Florida State University, as “parent school” in many aspects, has numerous waste removal areas around their campus, including garbage cans and various recycling bins. Their custodial staff and contracted recycling companies visit classrooms, offices and designated dumpsters weekly to collect used plastic, paper and cardboard. However, on this campus, garbage cans greatly outnumber recycling bins. This oversight severely limits students’ ability to properly dispose of recyclable materials.
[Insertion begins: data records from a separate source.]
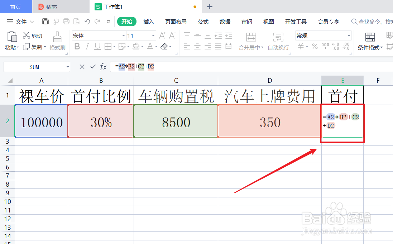
Task: Cancel formula entry with the × button
Action: (x=82, y=67)
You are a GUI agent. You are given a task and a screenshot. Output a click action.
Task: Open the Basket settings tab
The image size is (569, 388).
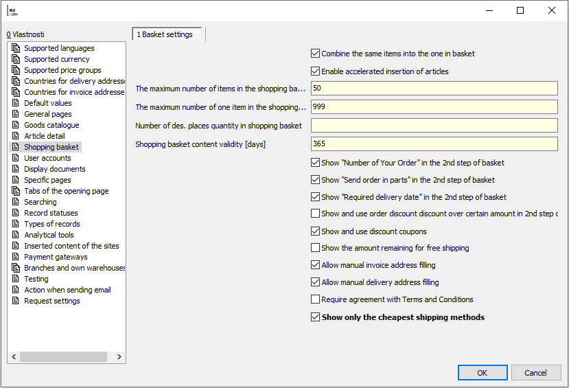167,34
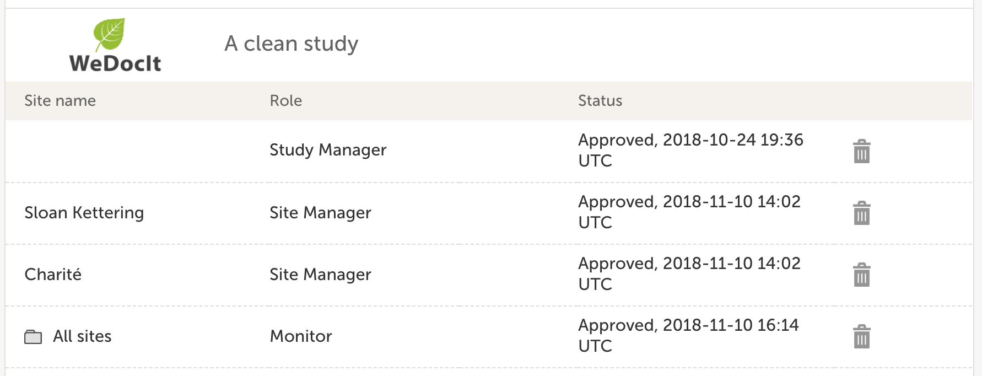982x376 pixels.
Task: Click the status approved 2018-10-24 19:36
Action: coord(690,150)
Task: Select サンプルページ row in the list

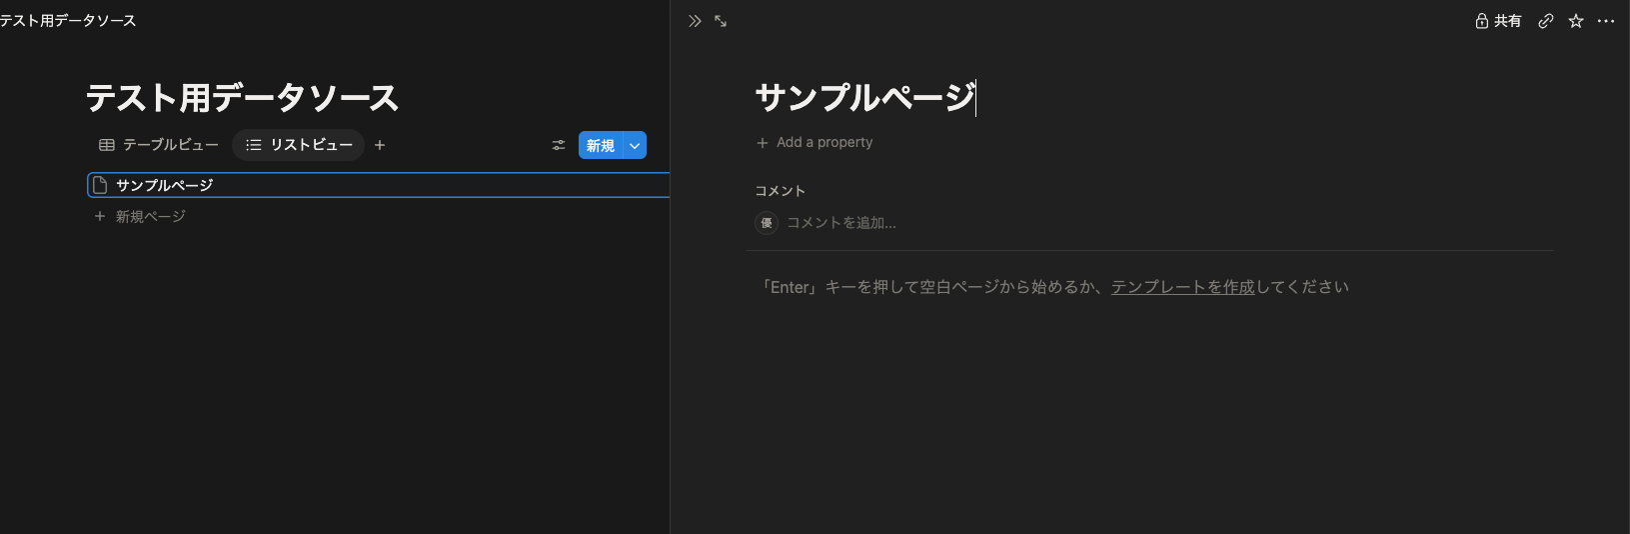Action: click(379, 185)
Secondary Spanish teacher Salvador Guastella has taken the matter into his own hands by reaching out to fellow teachers about the issue. He has requested that high school teachers place recycling bins in their classrooms, and that they offer extra credit and service hours to any student who volunteers to empty the bin into the recycling container behind the cafeteria. FSU supplies the bins upon request to classrooms, yet only a few teachers actually have these bins in their rooms. Many students are still oblivious to the plastic problem.

“First, you’ve got to realize what you’re screwing up to be able to fix it,” Guastella said. “The earth is not just yours; it’s ours.”

One of the main challenges that teachers face in trying to increase recycling is that trash and other garbage that is not recyclable ends up within the recycling bins. No one wants the painstaking task of  digging through garbage to try and separate the rotten food and non-perishable items from the things that are able to get reused. In order to create a bigger impact, Guastella believes change must either start from the top down or the bottom up.

A top down solution would come from administration first. Administration would establish and enforce recycling areas on campus and promote an attitude among students that helps them take pride in making the world a better place. From the bottom up, the change in how the school recycles would have to begin with students or their parents. Whether top down or bottom up, this process will not work if just a couple of teachers are trying to make a difference.

“The thing citizens and students can do every day is to make choices that reduce waste,” Recycling and Sustainability Manager for Leon County  Tessa Schreiner said.

“Going shopping? Bring your own bags. Drinking water? Bring your own bottle. Going to the grocery store? Bring your own container.”

The future of the world relies on the environmental changes our generation makes today. If the school went all in on the recycling system already in place, many benefits would follow. A green school, which should be the ultimate goal, is a school that creates a healthy environment conducive to learning while saving energy, environmental resources and money. It is not up to just one person. The entire school as a whole needs to make the changes.

“The youth of today are going to feel the biggest impacts of climate change,” Schreiner said. “I feel like the best tactic to help people take this more seriously is find out what they care about. Do they like St. George Island? Well, unfortunately, St. George might be severely impacted by sea level rise in the next half-century. Do they like animals? Climate change will have drastic effects on habitat and livability for many species.”